For instance, when I talked with the principal of her primary school, prior to removing her, I had to lay out what I intended to teach her. Regarding language skills, he didn’t seem to think it important that I teach her about all the above things, almost pooh-poohing them, rather he insisted that she be taught to ‘write creatively’, to ‘express herself’ in writing. NZ textbooks, I also found, were the same. It was so marked that I ended up using a British set of language workbooks, which systematically taught these basics, in what my daughter found a fun and interesting way. (And surely if the Poms can do it, so can we…) (And that's what schools are supposed to do, teach kids, right? ...Right?)

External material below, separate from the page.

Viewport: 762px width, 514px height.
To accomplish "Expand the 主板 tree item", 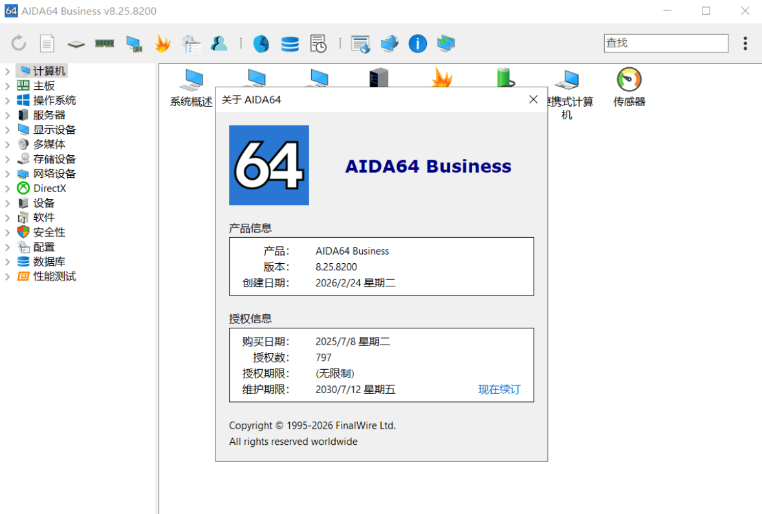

It’s not that I don’t think learning to express yourself on paper is important, or that I would want to see our schools return to the old days and old methods. But you can’t build a house without a good foundation, and you can’t be really good at expressing yourself if you can’t write legibly, or coherently, or organise your ideas into decent sentences. And while perhaps some can ‘just pick up’ these skills, others can’t, and need more intensive training in them. The results of that lack of proper training is being seen at NZ universities, many of which now have instituted remedial programs to teach those basics. And this is for the ‘best’ students, the ones who supposedly are our well-educated highest achievers!!

I’ve since worked in a NZ school, and seen for myself how little focus there is on grammar, punctuation, etc. I’ve seen work produced at higher secondary levels too, for exams, and in many cases it’s pretty bad. I don’t blame the secondary schools – these things should be being taught at primary level, and they simply aren’t. And for years I’ve seen it almost daily, in supermarkets and shop signs and everywhere, growing worse year by year it seems, a whole heap of muddled errors of spelling and grammar and punctuation that renders the results almost incoherent, or at least forcing me to stop and think about what the writer means. (And some of course are just laughable, especially to someone like me with a very literal aspie brain.)

So let’s get a few things straight, most especially to do with apostrophes, as that seems to be what confuses people the most.

1) A simple plural doesn’t need an apostrophe. ‘Tomatoes’, when it’s simply the name of a bunch of the fruit, doesn’t require one. (I wince every time I see “tomatoe’s” or even “tomato’s” for sale.)

2) The possessive form of any word does have one, eg if you’re talking about “the tomato’s smell and shape”.

3) “It’s” requires an apostrophe only when it’s short for “it is” or “it has” – ie, it stands in for the missing letters, as in “it’s been raining”, or “it’s raining outside”.

4) If this isn’t the case – ie if “its” is simply about ‘owning’ something – eg “the cat and its collar” – then it doesn’t need one.

5) If you’re not sure, try replacing “its” with “it is” or “it has”. If the sentence makes sense, then you need to put an apostrophe in. If it doesn’t, you don’t.

Ok?

Right. Grump over. For now.

1 comment:

  1. "Its" and "It's" are, sadly, the tip of a rather large iceberg.

    There are, of course, many people for whom good grammar, punctuation and spelling are perennial problems. Such is life. What appalls me is professional people, such as doctors and nurses who don't have a good command of written English. How they survived university education is beyond me!

    The less said about "TXT speak" the better.